I notice a theme whenever friends or family members ask my opinion about a company stock. They tend to ask me about a low quality company – because it usually comes with a low stock price.
For example, they’re more likely to ask me about Lumber Liquidators (NYSE: LL) because it’s $11 a share, not Home Depot (NYSE: HD) trading at $177. As our contributor Chris Pascale noted in his article last night, Lumber Liquidators’ stock is at a 10-year low after it was revealed in 2015 that the company had been selling toxic wood.
Or Bed Bath and Beyond (NASDAQ: BBBY) which is $14 and has been a disaster, and not Costco (NASDAQ: COST) which is $200 and thus far Amazon-proof.

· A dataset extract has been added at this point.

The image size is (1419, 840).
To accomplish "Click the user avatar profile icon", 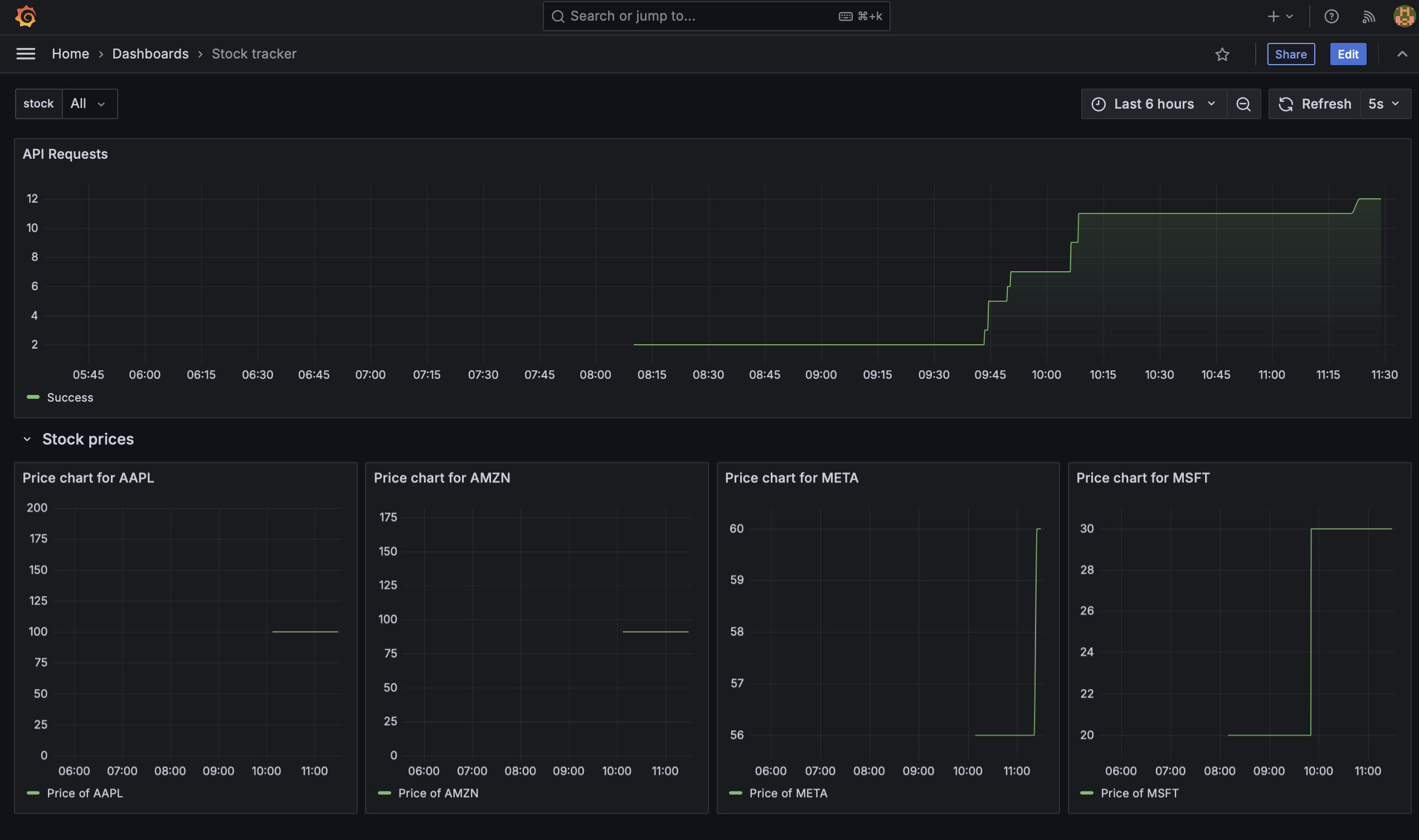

I know that new investors may not have a great deal of money, so they shop for stocks like they shop for food at the supermarket. If you have $1000 to invest, it’s enticing to know that you can buy 70 shares of Bed Bath and Beyond instead of just 3 shares of Costco.
But buying stock is not like grocery shopping – not in the least! When it comes to investing, you certainly get what you pay for.
Costco is one of the best retailers in the world, and Bed Bath and Beyond is on life support.
Stock prices move in percentages, so you are not going to make more money in a lower priced stock. Just do the math.
A 5% move will make the same amount of money whether that money is invested in a $2 stock or a $200 stock. I can argue that you’ll probably make more money in the higher priced stock, because they tend to move in larger percentages due to the higher price.
And to quote Warren Buffett, “It’s far better to buy a wonderful company at a fair price than a fair company at a wonderful price.” You’re going to hold on to this company over the long term. Don’t you want it to be a quality business?
Please don’t get sucked in by low price. Buy high quality companies.